Daddy What’s a Train
Daddy, What’s a train? Is it something I can ride?
Does it carry lots of grown up folks and little kids inside
Is it bigger than our house? - oh, how can I explain
When my little boy asks me, “Daddy, what’s a train?”

I remember when I was a boy living by the track
Us kids’d gather up the coal in a great big gunny sack
And then we’d hear the warning sound as the train pulled into view
And the engineer would smile and wave as she went rolling through

She blew so loud and clear
That we covered up our ears
And counted cars as high as we could go
I can almost hear the steam
And the big old drivers scream
With a sound my little boy will never know.

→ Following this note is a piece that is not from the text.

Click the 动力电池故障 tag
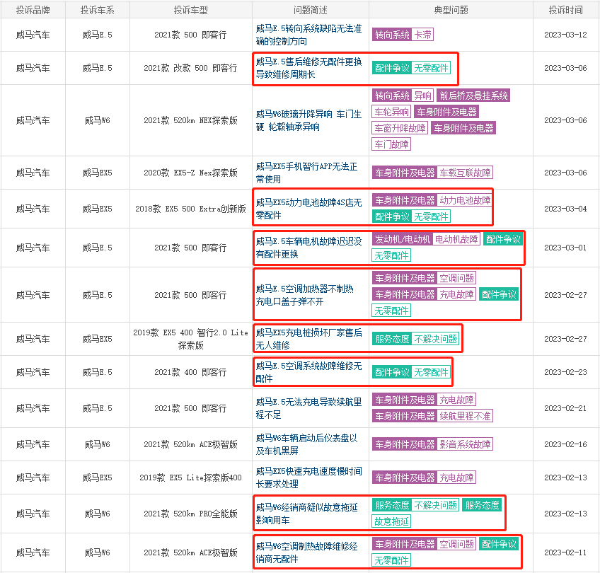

I guess the times have changed and kids are different now
Some don’t even seem to know that milk comes from a cow
My little boy can tell the names of all the baseball stars
And I remember how we memorized the names on railroad cars
The Wabash and TP
Lackawana and IC
Nickel Plate and the good old Santa Fe
Names out of the past
And I know they’re fading fast
Everytime I hear my son look up and say.

Daddy, What’s a train? Is it something I can ride?
Does it carry lots of grown up folks and little kids inside
Is it bigger than our house? - oh, how can I explain
When my little boy asks me, “Daddy, what’s a train?”

Well, we climbed into the car and drove down into the town
Right up to the depot house but no one was around
We searched the yard together for something I could show
But I knew there hadn’t been a train for a dozen years or so.

All the things I did
When I was just a kid
How far away the memories appear
And it’s plain enough to see
They mean a lot to me
‘Cause my ambition was to be an engineer.

Daddy, What’s a train? Is it something I can ride?
Does it carry lots of grown up folks and little kids inside
Is it bigger than our house? - oh, how can I explain
When my little boy asks me, “Daddy, what’s a train?”